> [出典]:
20歳の選択
親族会議が開かれた。お題は、ぼくが会社を辞めたこと。
「辛抱がたりん。世の中なめてんのか。親の育て方が悪い。
キィー!キィー!キィー!!!!!!!!!!!!!」
うんざりだった。誰もが辞めた理由なんて、
はじめからあるわけないでしょって感じで、聞いてもらえなかった。
「すぐ、見つけるから」
それだけを言い残して、席をたった。
どうせ、みんなにぼくの気持ちなんてわからない。
「ニヒルでしょ、ぼく」の状態を装っていたが、
心の中では、
「まずいぞー、やばい。この先、どうしよう、ぼくちん」
の状態だった。
あれほど就職情報誌を真剣に見たのは、最初で最後だろう。
エロ本より集中して見た。
「あせあせ、あせあせ。ふぅ〜、あせあせ、あせあせ。ふぅ〜」
焦りとため息だけが存在した。
ある日、
「版下、写植オペレーター募集。デザインしたい人、来て来て♥」
という求人広告を見つけた。
「デザインか〜。また騙されるかな〜。ま、試しに受けてみるべ。ん〜」
見事、合格した。
その会社は名古屋にあった。
名古屋に引っ越したり、先輩社員と同居したり、
いろいろ大変だったけど、いい会社だった。
来る日も来る日も、
ガチャコーン、ガチャコーンと写植機を動かしていたが、
みんな優しくいい人ばかりだった。
写植というのは、印刷する前の文字要素。

> [課題と演習]:
[a] 「20歳の選択」の文章について、次の問いに答えてください。
(i) 親族会議のお題は何でしたか。
(ii) ぼくが見つけた求人広告は、何の募集でしたか。
(iii) 合格した会社はどこにありましたか。
[b] 「20歳の選択」の文章を、最後の文の後から書き継いでください。
この後に続くデータは、「20歳の選択」の文章とは関係がありません。

> [記録データ]:
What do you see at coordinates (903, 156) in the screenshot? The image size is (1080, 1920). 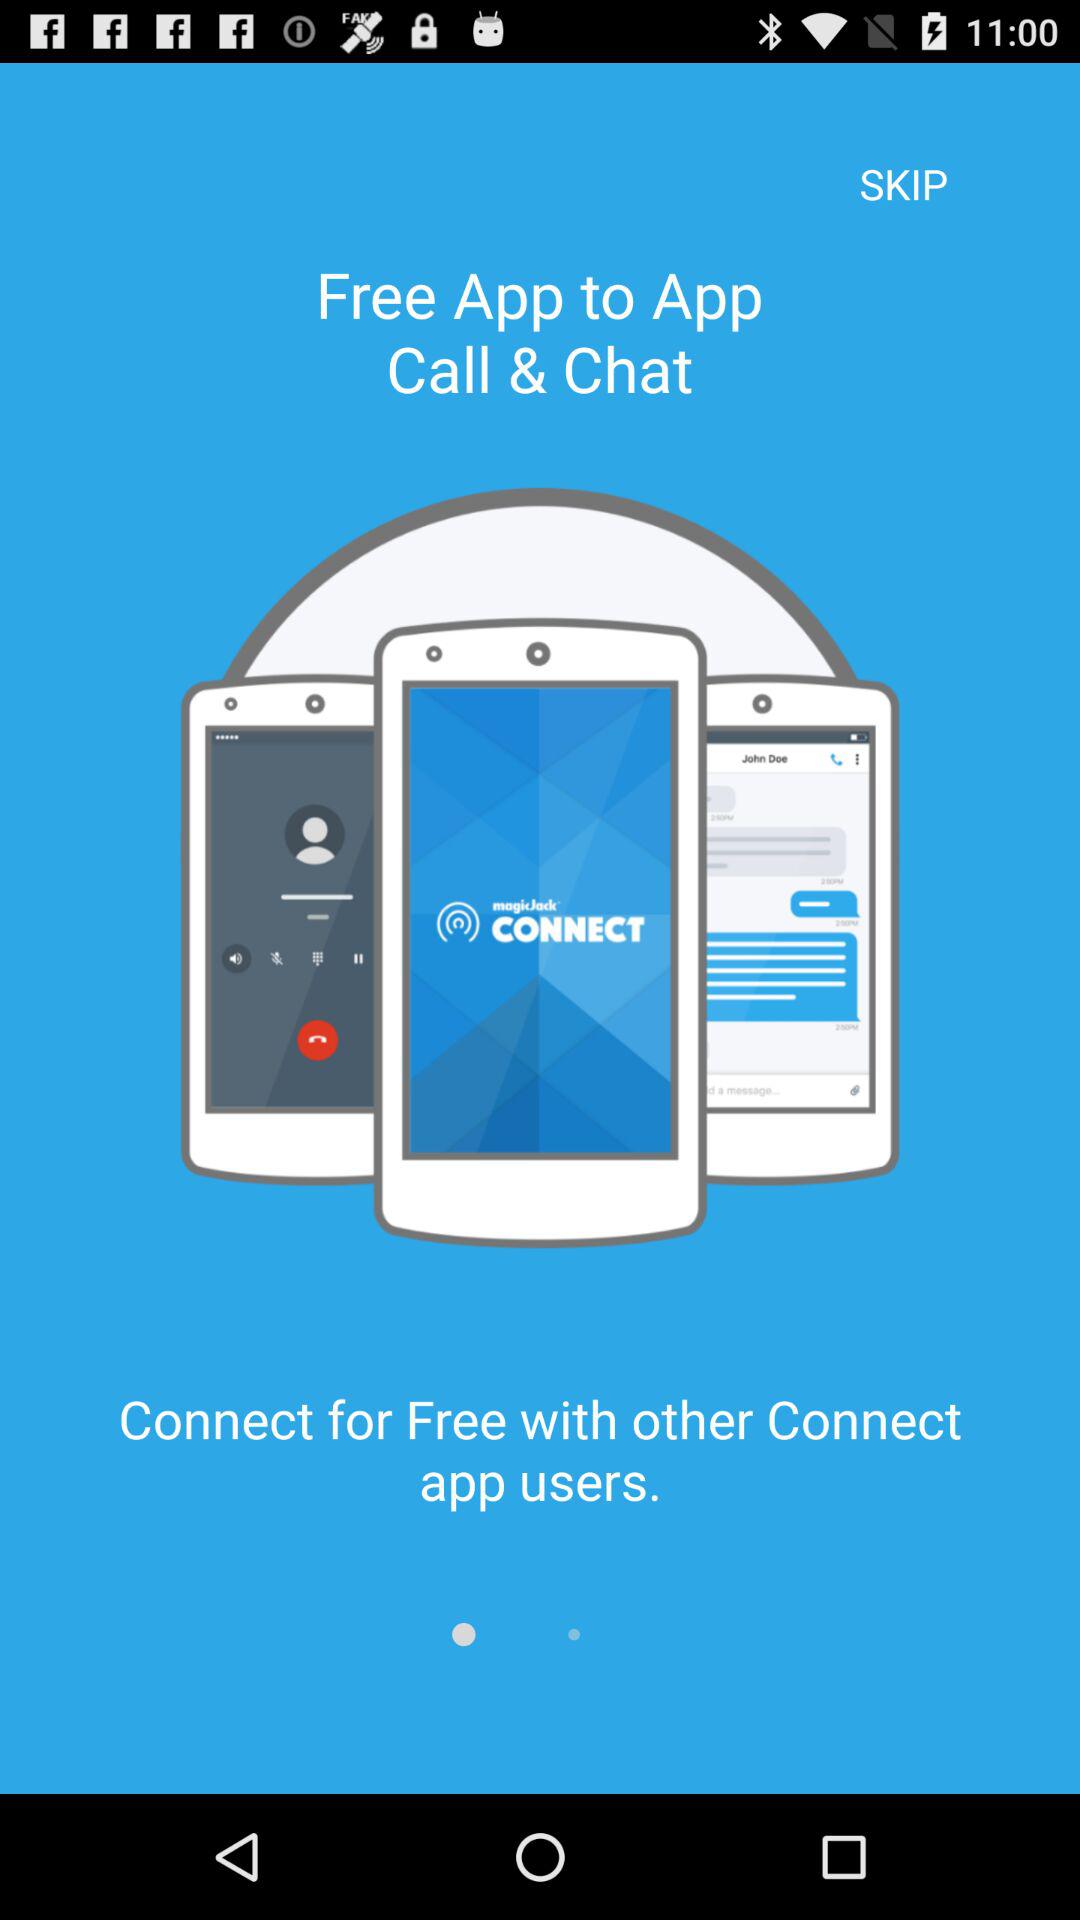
...
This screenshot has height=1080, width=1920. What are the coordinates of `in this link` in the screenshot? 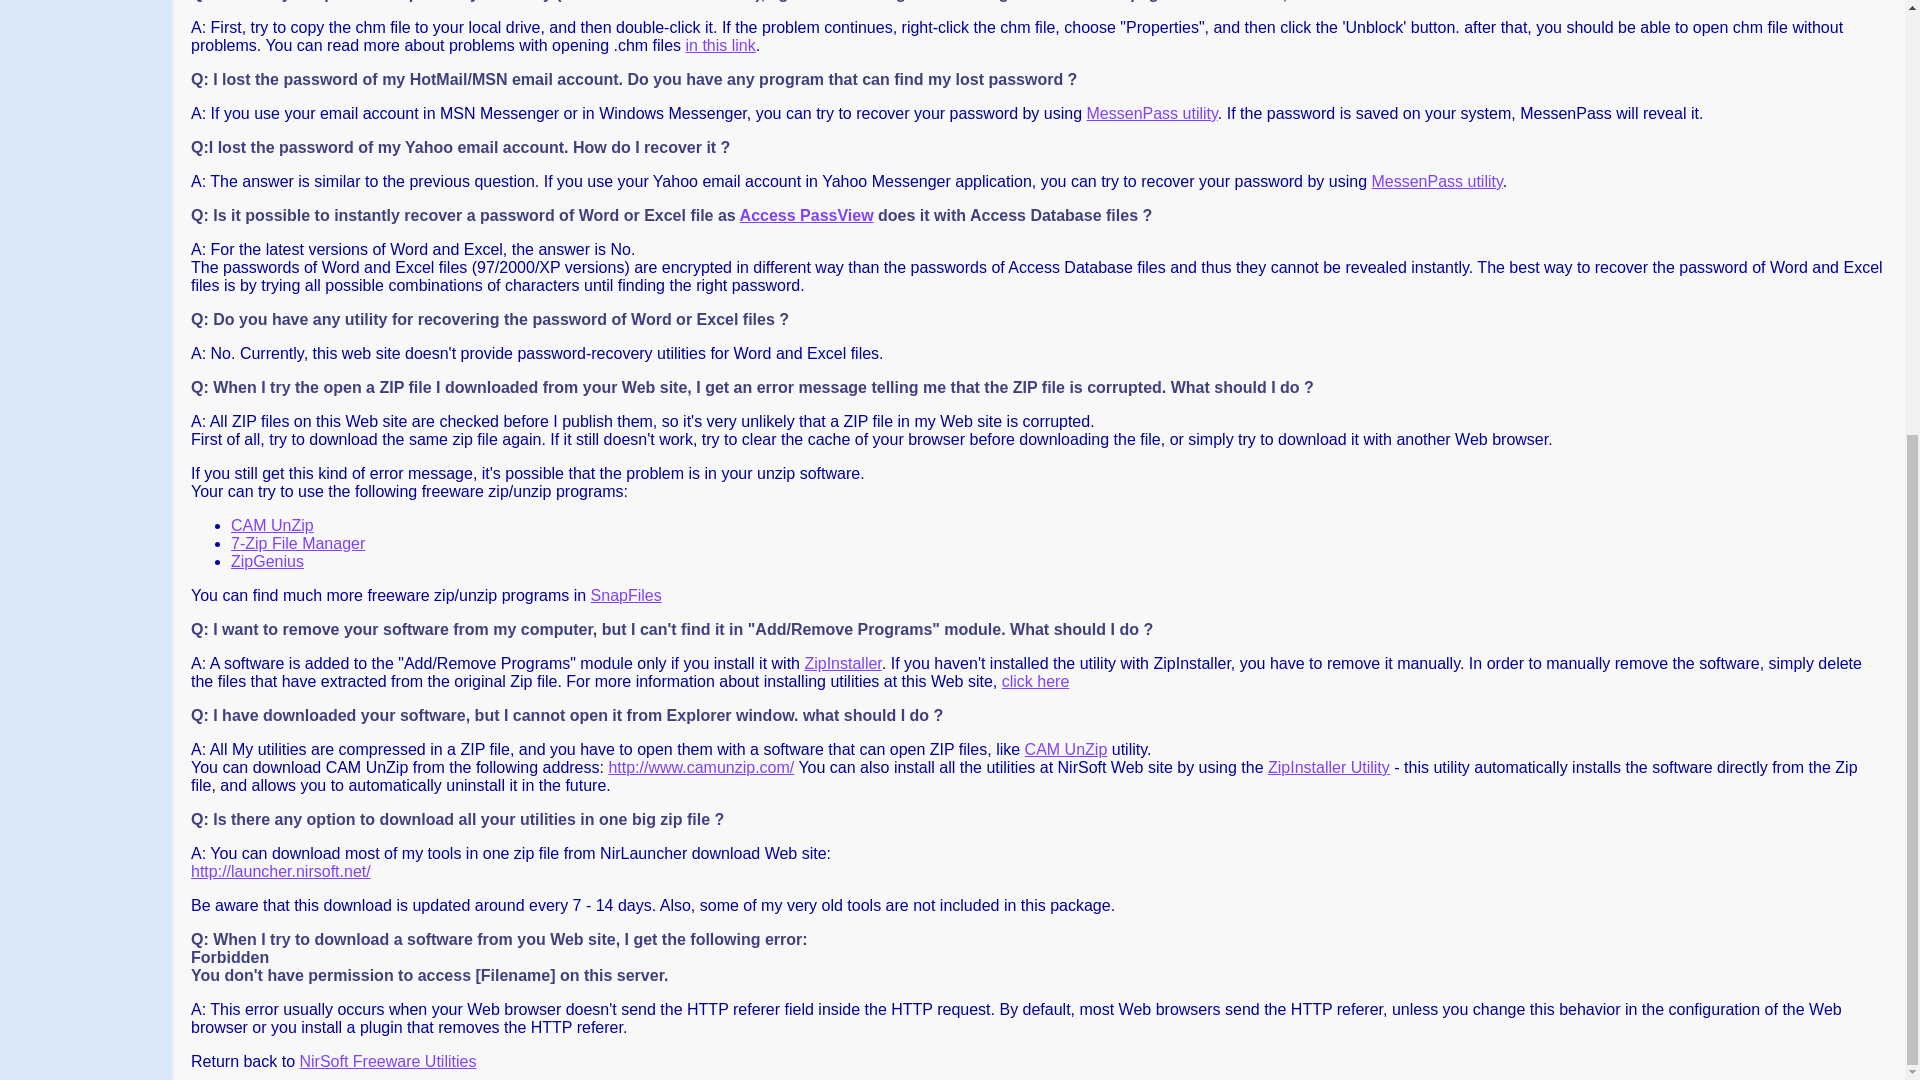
* * *
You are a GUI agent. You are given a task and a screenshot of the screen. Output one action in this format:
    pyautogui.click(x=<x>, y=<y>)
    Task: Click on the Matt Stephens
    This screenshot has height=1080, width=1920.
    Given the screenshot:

> [課題の解答]:
[a]
(i) ぼくが会社を辞めたこと。
(ii) 版下、写植オペレーターの募集。
(iii) 名古屋。

[b]
今ではパソコンですべてやってるが、
当時はライターの書いた原稿を写植機で打って、
それを版下にして、印刷屋に入稿していた。
平穏無事な日々が続き、2年くらいたったある日。
ふと、その会社にある本棚を見ていると、
仲畑さんの本があった。
「なんだ、これ? 仲畑貴志って誰? コピーライターってなに?」
なになに状態である。
ただ、この時のぼくは、なんにでも興味があった。
「へー、へー、うむうむ。コピーライターって、すげーな。
これもこの人が書いてんのか?
糸井重里? タレントじゃなかったんだ」
ミーハーな、ドドドドド素人である。
ただ、その本を読むたびに、コピーライターっていいかも。
と、思うようになっていった。
もともと文章を読んだり書いたりするのが好きなのもあったと思う。
それからは早い。若さゆえの暴走というか、
「おらおらおら〜」
と毎日、本屋にかけこみ、
コピーライター関係の本を読みあさった。
コピーライターへ、華麗なる変身。
それだけを考えていた。
さまざまな本を読みあさるうちに、ひとつの学校があることを知った。
宣伝会議。
東京に住んでいた人は、
「そんなことも知らずに、コピーライターになりたい?
無理だぜ、セニョリーター〜(男だけど)」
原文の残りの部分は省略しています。